I went out for a couple of drinks last night with George and Roisin to the Black Boy. For those not in the know, it’s a great pub in Winchester, with a great atmosphere and an interesting mix of people.
However, getting up this morning I could smell the smoke in my clothes from the other side of the room. Yuk.
It’s a controversial issue I know, and it’ll probably lessen the atmosphere in the Black Boy, but I’m looking forward to July 1st 2007 when I won’t smell of smoke after coming out of a pub.

If the Black Boy wanted to go smoke-free, it could of course already do so. So presumably the owners think I’d be a bad move. Incidentally, one of Winchester’s previously excellent pubs, The Green Man, was non-smoking and has now switched back to allowing it (along with a stupid big screen showing stupid football and a drop in the quality of food). Maybe outlawing smoking in pubs risks not giving pub-goers what they want.
NB: I am not a smoker. I am, however, a liberal (small L).
Indeed. I’m sure it would be bad for business, but what’s good for business isn’t necessarily good for society. I too consider myself to be a liberal but on the balance I think the impact on public health outweighs the civil liberties issue. You can continue to do what you want in places that don’t harm others so I don’t see it as being overbearingly restrictive.
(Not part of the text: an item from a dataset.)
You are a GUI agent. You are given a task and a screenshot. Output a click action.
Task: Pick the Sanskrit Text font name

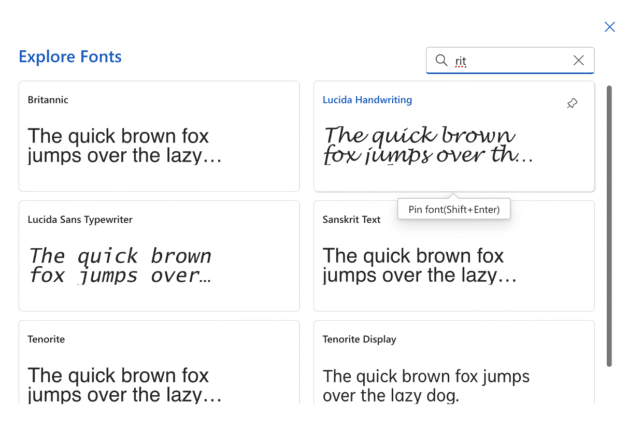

Hmm, well, in this case, aren’t the two fairly closely linked? If people want smoke-free pubs, those pubs will succeed in the marketplace (an example being the The Old Vine in Winchester, which I now frequent out of preference, and which is normally very popular). I don’t really see a need to victimise those who choose to smoke. Outlawing it seems a pretty harsh solution, even from a nanny state. There are other, gentler, solutions, such as taxing smoking pubs more – which I wouldn’t approve of either, but might achieve the objective you’re looking for without criminalising those who aren’t really doing anything immoral.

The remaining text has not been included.